= Next Generation Data Communications =

Element of American aviation project NextGen

Next Generation (NextGen) Data Communications (Nexcom or Data 2023 Comm), an element of the Next Generation Air Transportation System, is intended to reduce controller-to-pilot communications and controller workload, while improving safety. NextGen comprises integrated and interlinked programs, portfolios, systems, policies, and procedures. NextGen modernized air traffic infrastructure in communications, navigation, surveillance, automation, and information management.

In the United States National Airspace System, communications with airborne aircraft is by voice. Flight revisions must be communicated through multiple change-of-course instructions or lengthy verbal reroute instructions. Vocal instructions must be repeated; are prone to errors; and are subject to data entry errors in the flight management system.

Adding air-to-ground and ground-to-ground data communications is expected to reduce controller-to-pilot communications and controller workload. Data communications should enable ground automated message generation and receipt, message routing and transmission, and direct communications with aircraft avionics.

Initially, data communications will be a supplemental means for communication between controllers and flight crews.

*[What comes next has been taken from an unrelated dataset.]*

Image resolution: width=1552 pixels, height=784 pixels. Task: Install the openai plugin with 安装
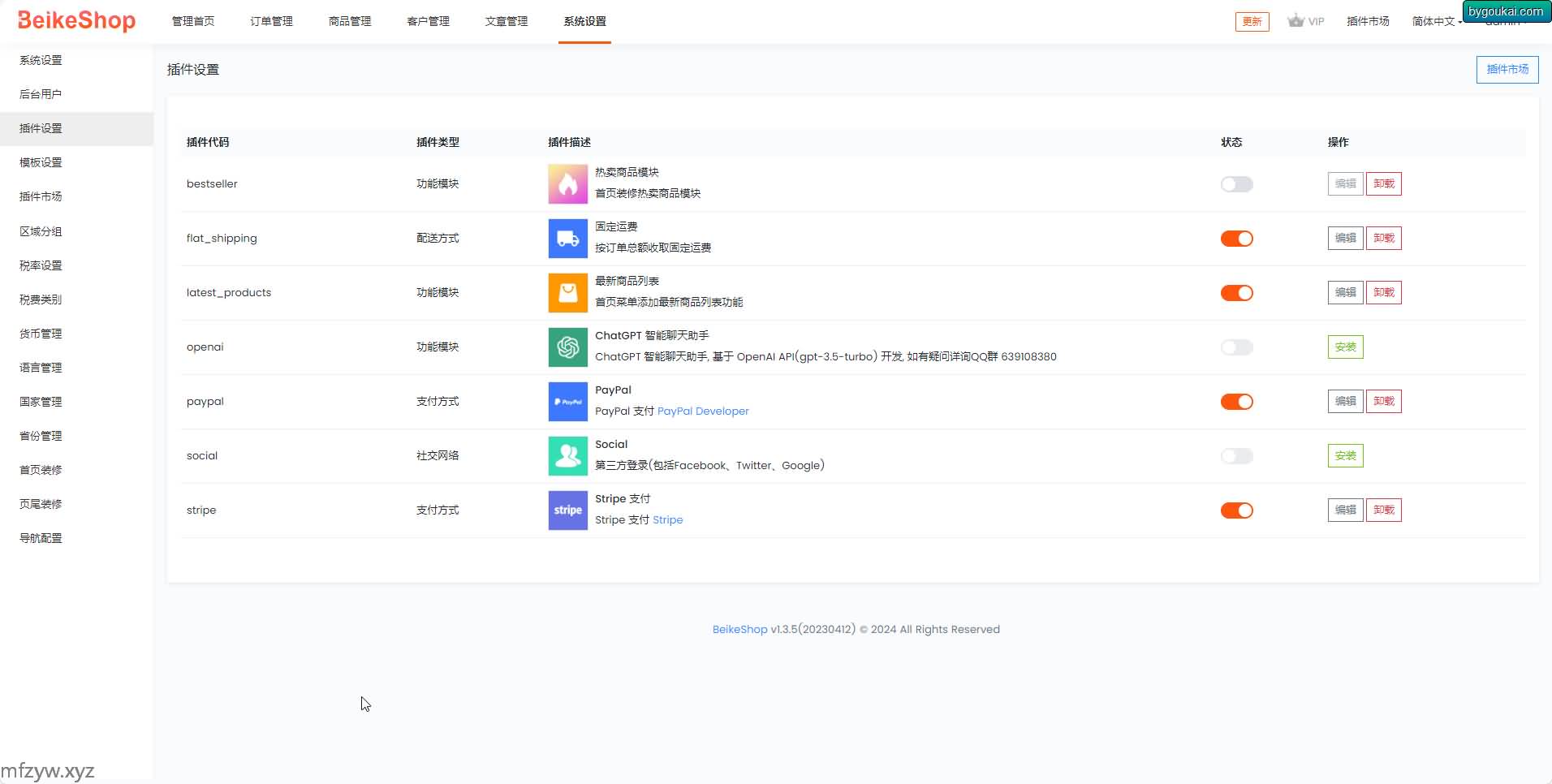(x=1345, y=347)
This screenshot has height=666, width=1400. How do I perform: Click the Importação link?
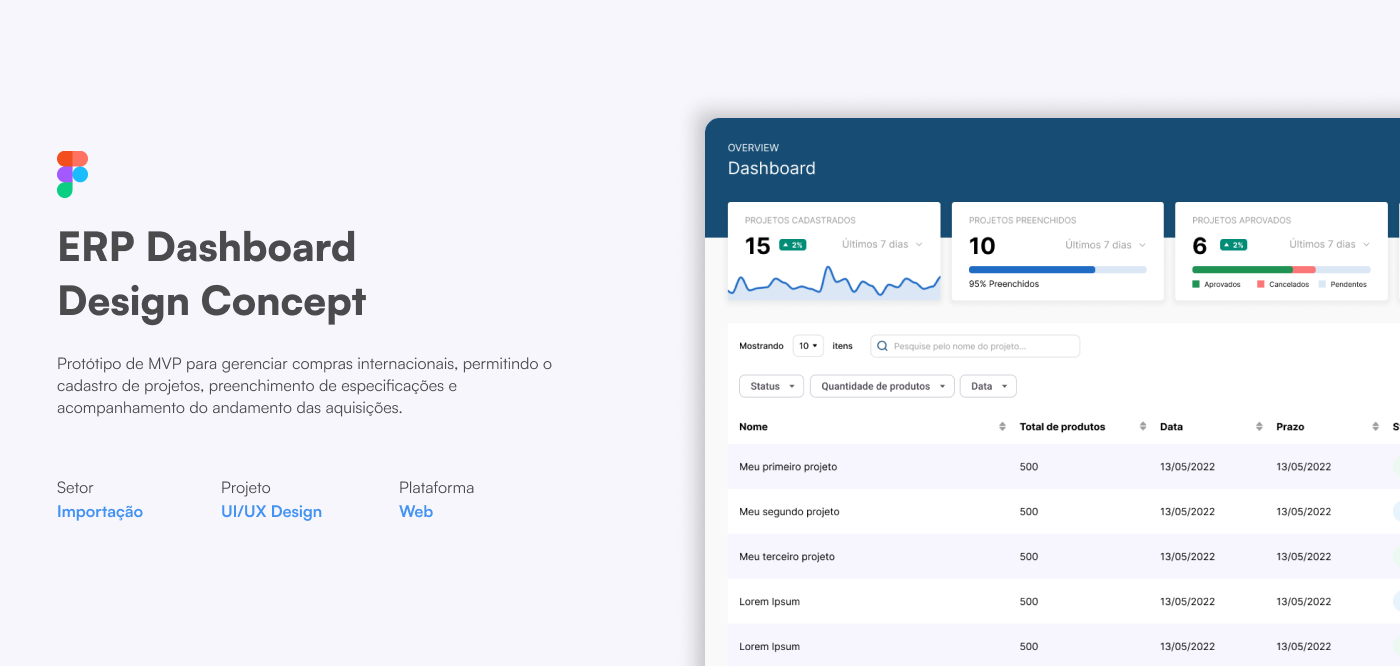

Eventually, the majority of communications will be digital. This will speed communications and reduce errors.

NexCom will eventually replace existing Future Air Navigation System that is currently used primarily by transoceanic commercial airliners.

In financial years 2004 and 2005, approximately 20% of en route operational errors were voice communications related. Of those, 30% of the high severity operational errors were communications related.